Mark stood in embarrassed silence. The girl was younger than Mark, and sweaty. Her hair hung down in loose blonde strings. Her eyes had dark circles under them, and her face was dirty. She was built more like a wiry boy than a girl. She was also the most beautiful girl he’d ever seen.

“Hi,” Mark said. He cursed himself. Shyness went with civilization, not a prison!

“Hi yourself. You’re in Lewis’s bunkie.”

“Yes. I haven’t seen you before. Except at Mass.” Each month a priest of the Ecumenical Church came to the plantation. Mark had never attended services, but he’d watched idly from a distance.

“Usually work in the big house. Sure hot, isn’t it?”

He agreed it was hot and was lost again. What should I say? “You’re lovely” is obvious, even if I do think it’s true. “Let’s go talk to your bunkie leader” isn’t too good an idea even if it’s what I want to say. Besides, if she lives in the big house, she won’t have one. “How long do you have?”

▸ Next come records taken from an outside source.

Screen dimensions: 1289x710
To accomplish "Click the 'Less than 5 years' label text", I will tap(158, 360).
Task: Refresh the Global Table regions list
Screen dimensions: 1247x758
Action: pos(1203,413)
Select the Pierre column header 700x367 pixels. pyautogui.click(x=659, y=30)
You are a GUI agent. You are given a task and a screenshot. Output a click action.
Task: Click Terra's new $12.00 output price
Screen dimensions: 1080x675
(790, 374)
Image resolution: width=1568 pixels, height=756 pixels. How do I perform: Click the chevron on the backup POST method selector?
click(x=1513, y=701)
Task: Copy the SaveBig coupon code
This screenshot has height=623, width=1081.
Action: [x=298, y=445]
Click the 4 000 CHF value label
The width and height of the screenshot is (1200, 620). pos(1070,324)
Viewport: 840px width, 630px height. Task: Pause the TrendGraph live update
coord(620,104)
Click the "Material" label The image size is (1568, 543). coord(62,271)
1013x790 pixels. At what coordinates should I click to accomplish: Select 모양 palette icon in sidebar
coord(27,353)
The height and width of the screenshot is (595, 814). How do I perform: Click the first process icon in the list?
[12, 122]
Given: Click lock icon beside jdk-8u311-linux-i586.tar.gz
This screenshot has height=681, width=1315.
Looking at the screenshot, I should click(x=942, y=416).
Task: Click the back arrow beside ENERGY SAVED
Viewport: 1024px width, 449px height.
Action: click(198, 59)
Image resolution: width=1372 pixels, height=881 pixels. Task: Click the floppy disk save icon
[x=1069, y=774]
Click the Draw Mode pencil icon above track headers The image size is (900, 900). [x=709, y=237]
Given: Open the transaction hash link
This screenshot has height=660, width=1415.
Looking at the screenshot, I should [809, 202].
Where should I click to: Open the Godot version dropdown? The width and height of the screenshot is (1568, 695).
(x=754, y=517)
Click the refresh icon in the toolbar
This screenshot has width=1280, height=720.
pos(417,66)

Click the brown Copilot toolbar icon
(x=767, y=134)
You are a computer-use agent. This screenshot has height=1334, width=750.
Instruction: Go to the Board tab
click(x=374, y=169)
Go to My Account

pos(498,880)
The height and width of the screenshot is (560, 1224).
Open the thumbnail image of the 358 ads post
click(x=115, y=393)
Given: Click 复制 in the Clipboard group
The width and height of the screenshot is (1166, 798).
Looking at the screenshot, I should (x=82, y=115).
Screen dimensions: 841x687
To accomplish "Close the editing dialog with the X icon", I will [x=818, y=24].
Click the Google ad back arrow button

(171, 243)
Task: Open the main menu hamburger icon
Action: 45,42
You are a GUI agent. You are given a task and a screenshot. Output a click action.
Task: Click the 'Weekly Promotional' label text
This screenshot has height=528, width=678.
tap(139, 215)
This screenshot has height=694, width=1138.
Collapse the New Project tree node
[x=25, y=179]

“Another two. Until I’m nineteen. They still run sentences on Earth time. I’m eleven, really.” There was more silence. “You don’t talk much, do you?”

“I don’t know what to say. I’m sorry—”

“It’s okay. Most of the men jabber away like porshons. Trying to talk me into something, you know?”

“Oh.”

“Yeah. But I never have. I’m a member of the Church. Confirmed and everything.” She looked at him and grinned impishly. “So that makes me a dumb hymn singer, and what’s left to talk about?”